C’est une des affections les plus fréquentes de la cornée. Elle est particulièrement grave et peut conduire à la perte de l’œil si elle n’est pas, dès le début, convenablement traitée.
Bien connu depuis la description de Saemisch, en 1870, l’ulcère à hypopyon est caractérisé par son infiltration progressive dans les lames de la cornée et par la présence de pus dans la chambre antérieure.
Étiologie
Il s’installe à l’occasion d’une érosion de la cornée, accidentelle ou professionnelle.
Certaines professions y exposent particulièrement. La fréquence de l’ulcère à la suite de l’érosion de la cornée par un épi, à l’époque des moissons, lui a fait donner le nom d’ulcère des moissonneurs.
L’agent le plus habituel, dans les formes graves, est le pneumocoque. Le pneumocoque peut exister à l’état normal dans le sac conjonctival, mais sa virulence est exaltée par l’infection à pneumocoques du sa lacrymal.
C’est pourquoi l’ulcère de la cornée est encore appelé ulcère à pneumocoques ou ulcère lacrymal.
La bacille pyocyanique, le diplobacille peuvent également se rencontrer comme agent exclusif d’un ulcère, mais le plus souvent il y a infection associée.
L’ulcère est particulièrement fréquent chez le vieillard dont la cornée, du fait que sa sensibilité et sa résistance sont diminuées, est moins bien protégée, plus fragile. Il ne s’observe guère chez l’enfant.
Symptômes
Dans les jours qui suivent une érosion souvent minime de la cornée, l’ulcère s’annonce par une vive douleur, une impression de corps étranger.
Très vite, en 24 h, l’œil devient rouge et la vision se trouble. Le larmoiement, la photophobie sont intenses.
Un léger malaise, des frissons, une fièvre modérée accompagnent ces premiers signes. Les paupières sont rosées, œdémateuses ; la cornée est cernée d’un cercle périkératique intense.
L’ulcère siège le plus souvent au voisinage du centre de la cornée. Dans les cas où on peut le surprendre à son extrême début, il se présente sous l’image d’un infiltrat.
On le voit à la lampe à fente, en regard de l’érosion colorée par la fluorescéine, sous forme d’un disque blanc lumineux, entouré d’un trouble plus diffus du parenchyme.
En arrière de lui, apparaissent des plis de la descemet et un trouble poussiéreux de l’endothélium. Mais, très vite, la masse nécrosée crève à l’extérieur : l’ulcère est constitué.
C’est alors une surface dépolie, grisâtre, cernée de bords irréguliers, saillants et grisâtres, infiltrés. L’ulcère se colore intensément à la fluorescéine, au bleu de méthylène, au mercurochrome.

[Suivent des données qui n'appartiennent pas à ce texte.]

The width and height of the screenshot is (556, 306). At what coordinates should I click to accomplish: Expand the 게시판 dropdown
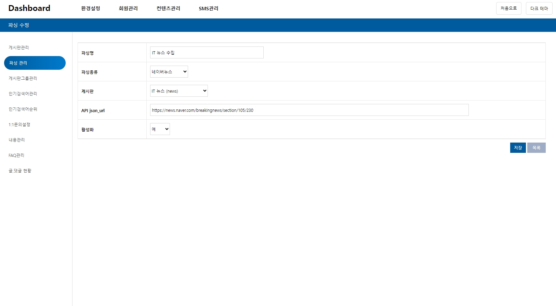click(179, 91)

Autour de lui, la cornée est simplement opalescente, encore transparente. Un peu de pus est déposé sous forme d’hypopyon dans le bas-fond de la chambre antérieure en lunule d’ongle.
Les signes vont s’aggraver rapidement, de jour en jour. L’ulcération s’étend. Sur ses bords, sous l’épithélium respecté, se déssine un liséré blanc jaunâtre ; c’est le croissant d’infiltration. Il correspond à la zone d’infiltration où se trouve le pneumocoque.
C’est à partir de là que va se faire la progression de l’ulcère. L’ulcère a, en effet tendance à progresser dans les lames de la cornée en minant de proche en proche, d’où son nom d’ulcère serpigineux.
On voit le croissant d’infiltration s’avancer en plusieurs directions. L’ulcère peut ainsi envahir la cornée dans toute son étendue ; il progresse également en profondeur.
Dans le même temps, l’hypopyon augmente ; il n’est plus limité par une ligne de niveau mais par un bord convexe et il gagne vers le haut jusqu’à voiler le bord pupillaire, revêtant un aspect bourbillonneux, une teinte jaune verdâtre.
Parfois, un abcès postérieur se montre dans les couches profondes de la cornée, en regard de l’ulcère ; d’abord formée en avant de la membrane de Descemet, il peut s’ouvrir dans la chambre antérieure.
Cependant, les troubles fonctionnels s’aggravent : la douleur devient très vive ; l’œdème des paupières augmente ; le cercle périkératique est intense.
La cornée se trouble au pourtour de l’ulcère et des plis de la descemet se dessinent, visibles à la lampe à fente. L’iris est œdémateux, sillonné de vaisseaux et la pupille se dilate mal à l’atropine.